C.4 Detailed Results of Adaptive Splitting

The detailed comparison of our adaptive splitting strategy against the random strategy (Rand.) and minimal gain strategy (Min.) under different model size are shown in Table 8 and Table 9. It can be found that for both 8-bit and 4-bit activation quantization, our strategy that splits the most sensitive modules mostly performs the best on average under various model sizes.
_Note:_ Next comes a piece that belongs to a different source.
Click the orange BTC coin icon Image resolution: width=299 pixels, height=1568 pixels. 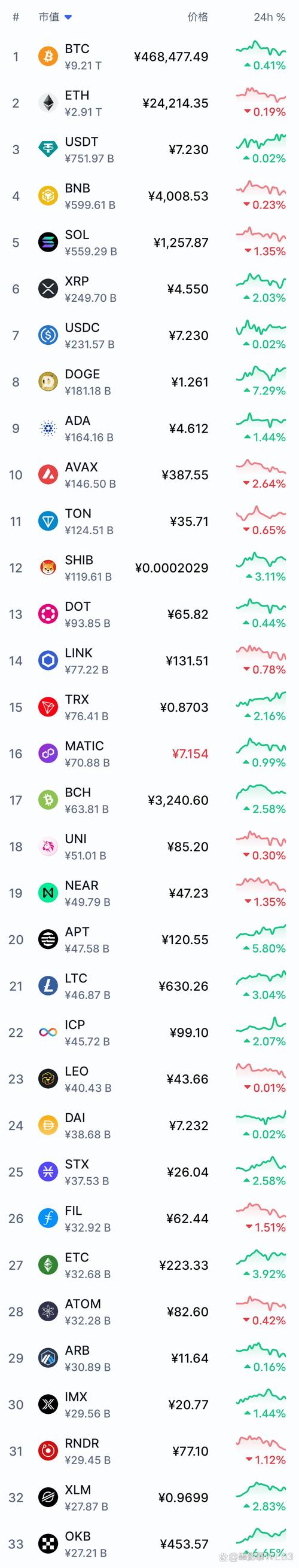[x=48, y=57]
C.5 Architecture Visualization

We further visualize the architectures after adaptive splitting on MRPC in Figure 14. For clear presentation, we merge all splittable parameters in each Transformer layer. As the baseline, 9.8MB refers to no splitting, while 16.5MB refers to splitting all splittable parameters in the model. According to Figure 14, with the increasing model size, shallower layers are more preferred for splitting than deeper layers, which is consistent to the findings in Figure 7.